▶ **WORK ORDER**: All lines of the material below that include the string "button" are to be copied.

________________________________________

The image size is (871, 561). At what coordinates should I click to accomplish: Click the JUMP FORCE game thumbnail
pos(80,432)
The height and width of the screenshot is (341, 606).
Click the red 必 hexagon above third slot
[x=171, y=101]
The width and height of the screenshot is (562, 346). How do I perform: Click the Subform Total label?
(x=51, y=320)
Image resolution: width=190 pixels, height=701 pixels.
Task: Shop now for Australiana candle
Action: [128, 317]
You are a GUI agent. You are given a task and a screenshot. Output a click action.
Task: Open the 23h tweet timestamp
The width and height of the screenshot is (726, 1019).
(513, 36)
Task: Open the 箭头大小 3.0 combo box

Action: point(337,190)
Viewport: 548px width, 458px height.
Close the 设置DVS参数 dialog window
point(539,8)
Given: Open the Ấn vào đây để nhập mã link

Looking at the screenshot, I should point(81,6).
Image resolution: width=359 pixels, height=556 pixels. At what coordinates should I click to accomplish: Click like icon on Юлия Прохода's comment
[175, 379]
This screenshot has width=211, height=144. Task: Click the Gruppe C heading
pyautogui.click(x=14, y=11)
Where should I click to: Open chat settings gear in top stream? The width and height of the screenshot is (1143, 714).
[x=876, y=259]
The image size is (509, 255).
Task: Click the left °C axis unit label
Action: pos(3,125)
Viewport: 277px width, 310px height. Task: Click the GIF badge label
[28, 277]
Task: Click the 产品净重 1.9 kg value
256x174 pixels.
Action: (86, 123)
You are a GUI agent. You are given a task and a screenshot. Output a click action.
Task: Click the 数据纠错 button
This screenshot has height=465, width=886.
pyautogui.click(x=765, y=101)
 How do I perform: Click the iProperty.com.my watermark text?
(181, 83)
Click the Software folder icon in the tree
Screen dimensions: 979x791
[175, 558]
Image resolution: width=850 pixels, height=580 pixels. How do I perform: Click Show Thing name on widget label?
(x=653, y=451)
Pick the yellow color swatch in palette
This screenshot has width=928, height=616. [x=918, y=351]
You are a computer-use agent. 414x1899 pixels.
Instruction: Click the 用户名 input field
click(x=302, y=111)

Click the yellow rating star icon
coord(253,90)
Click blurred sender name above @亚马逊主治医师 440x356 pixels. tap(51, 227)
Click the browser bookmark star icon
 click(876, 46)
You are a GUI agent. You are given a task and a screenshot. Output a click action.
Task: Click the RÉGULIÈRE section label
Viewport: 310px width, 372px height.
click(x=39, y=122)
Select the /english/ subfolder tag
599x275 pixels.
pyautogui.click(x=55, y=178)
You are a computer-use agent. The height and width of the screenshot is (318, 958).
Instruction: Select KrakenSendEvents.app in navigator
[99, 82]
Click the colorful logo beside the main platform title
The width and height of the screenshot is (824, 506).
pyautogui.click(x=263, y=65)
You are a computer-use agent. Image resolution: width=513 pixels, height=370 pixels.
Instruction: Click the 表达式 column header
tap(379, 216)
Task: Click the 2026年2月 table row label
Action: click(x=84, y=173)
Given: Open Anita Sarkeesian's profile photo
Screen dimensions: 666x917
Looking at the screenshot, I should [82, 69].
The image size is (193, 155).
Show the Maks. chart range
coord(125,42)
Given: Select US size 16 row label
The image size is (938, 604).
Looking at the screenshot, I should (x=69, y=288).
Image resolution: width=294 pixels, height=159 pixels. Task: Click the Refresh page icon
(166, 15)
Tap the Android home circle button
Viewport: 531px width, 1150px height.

________________________________________

▶ **OUTPUT FOR THIS EXERCISE**:
Task: Click the 数据纠错 button
Tap the Android home circle button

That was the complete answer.